Photo Andrew Shermoen

The Amernet String Quartet gathered in front of an appreciative and impressive audience to perform a concert of varied styles June 11 at White Concert Hall.

The group is the quartet-in-residence of the Sunflower Music Festival, but also functions as the ensemble-in-residence at Florida International University.

Performing across the Americas, Asia, Europe and the Middle East, Amernet String Quartet is a well-traveled group that is familiar with the difficult programming they covered during their performance.

The concert began with Wolfgang Amadeus Mozart’s “String Quartet No. 21 in D. Major,” sometimes referred to as “The Violet.” The piece covers four movements of varying temporal pace and was dedicated to Friedrich Wilhelm II, the King of Prussia at the time of the piece’s conception.

The group also performed “String Quartet No. 1” from Erwin Schulhoff, a composer whose prolific career was cut short due to the rise of the Nazi regime in Eastern Europe. Schulhoff’s status as a Jewish man placed him in the Wulzberg concentration camp where he died.

His works are often not well known due to his short career, but because of his story and the meaning behind his music, the men of the quartet felt a personal attachment the piece.

“[Schulhoff’s] story is an interesting one,” said Jason Calloway, the cellist of the group. “I should say first that all of us are Jews and, believe it or not, our colleague, Michael, is a first generation American. All four of his grandparents were Holocaust survivors.”

This statement of victory in the face of a devastating tragedy inspired the audience to erupt into applause in support of Michael Klotz, the violist of the quartet.

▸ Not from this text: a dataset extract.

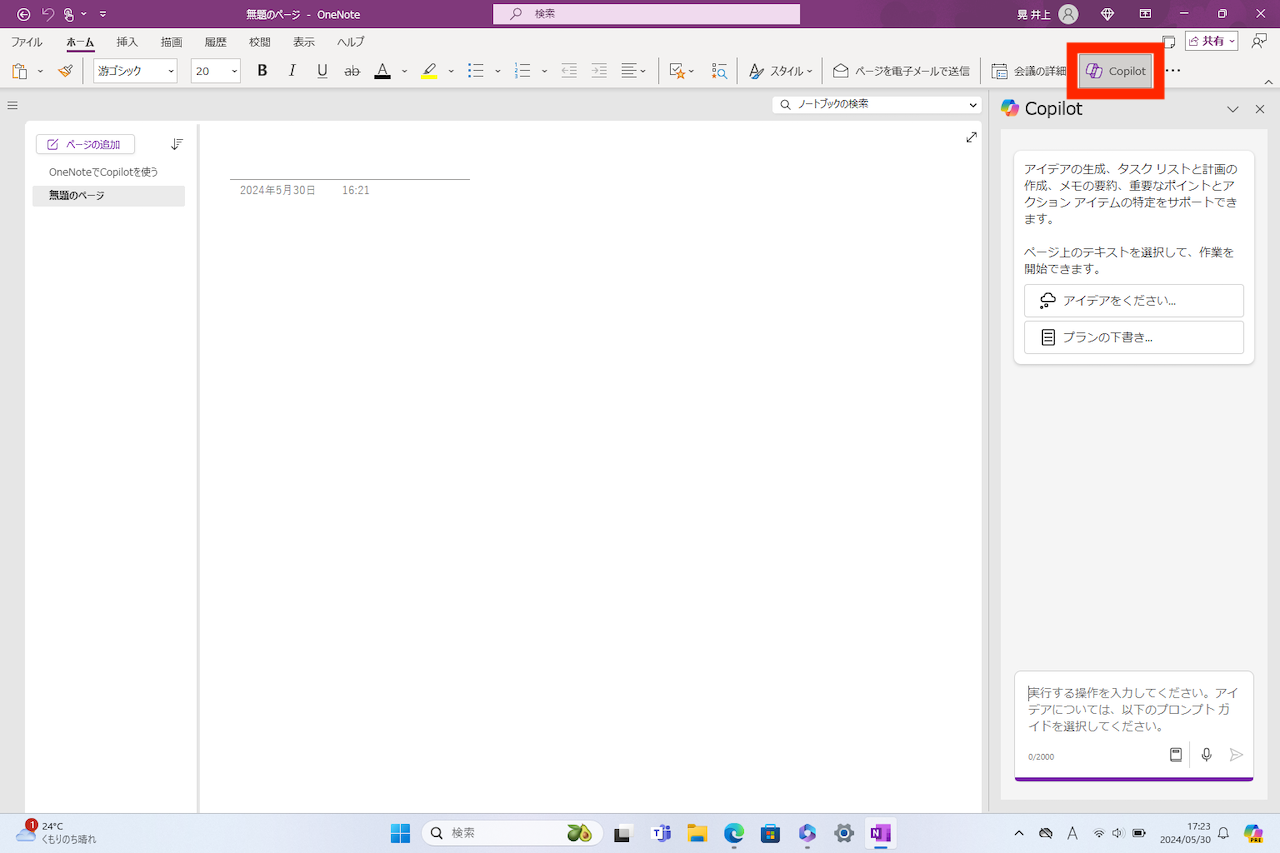Apply highlight color to text
This screenshot has width=1280, height=853.
click(x=429, y=70)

“Presenting music from that period is a very important part of our mission,” Calloway said. “His music is by turns folky, neo-classical and really something all its own. Thankfully before his passing he left behind several string quartets and we hope you enjoy it as much as we do playing it.”

The concert ended with a performance of Edvard Grieg’s “String Quartet No. 1 in G Minor, Op. 27.” With a duration of almost a half hour, Grieg’s quartet is a sweeping piece that utilizes several different genres and breathtakingly complex progression and incredibly fast tempos.

“Grieg’s main theme in this work derives from a song he wrote the previous year that was set to the poetry of Ibsen,” Calloway said. “The text of this particular poem might say something about Grieg and perhaps about us too because evidently it tells the story of a nefarious water nymph which bestows musical gifts upon people in exchange for their happiness.”